2021 Global Liquid Alternatives Landscape. Morningstar. Giugno 2021

https://www.contemplata.it/2020/09/utilizzo-di-strategie-hedge-tiki-taka-bzona/

 

[1] Il Money Weighted Rate of Return dipende, oltre che dal rendimento assoluto generato dall’investimento, dal timing di entrata e uscita dallo stesso: in altre parole, gli investitori hanno mediamente comprato questi fondi in corrispondenza di quotazioni molto elevate degli stessi, vendendoli  in modo frettoloso al manifestarsi dei primi risultati negativi. Per poi magari rientrare quando le quotazioni erano tornate ad essere elevate.

[2] Si noti che la stessa logica dovrebbe (in teoria) essere affibbiata alle strategie long-short già descritte. Ma come evidenziato da Morningstar, i fondi appartenenti a questo sottogruppo presentano Beta ben diversi da zero. Ciò fa capire che, nonostante il nome, i gestori di questi fondi non assumo posizioni lunghe e corte simmetriche in termini di esposizioni al mercato e non risultano, in definitiva, market neutral.

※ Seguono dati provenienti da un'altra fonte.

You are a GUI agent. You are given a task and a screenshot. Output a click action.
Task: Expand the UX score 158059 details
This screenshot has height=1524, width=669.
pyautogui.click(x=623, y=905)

[3] La Downside Correlation misura la correlazione fra un fondo e un benchmark di mercato quando il rendimento dei due si trova al di sotto di un livello predefinito.

[4] L’indice di Treynor è ottenuto dal rapporto fra l’extra rendimento composto annualizzato  del fondo rispetto al risk free rate, e l’esposizione dello stesso al rischio sistematico, sintetizzata dal coefficiente Beta.

[5] Ricordiamo che queste strategie basano il loro approccio all’investimento sull’analisi di variabili macroeconomiche  quali l’andamento dell’economia globale, il livello dei tassi d’interesse, le prospettive d’inflazione ecc e presentano  una notevole flessibilità e varietà negli strumenti utilizzati (azioni, obbligazioni, tassi d’interesse, materie prime, derivati e valute). Rispetto ai fondi multistrategy essi presentano una minore e più instabile correlazione con il mercato e modalità operative più opportunistiche.

[6] Il Calmar Ratio è il rapporto fra il rendimento composto annualizzato di un fondo e il Maximum Drawdown dello stesso in un determinato arco temporale. Più alto è l’indice, migliore sarà il rapporto rischio/rendimento del fondo.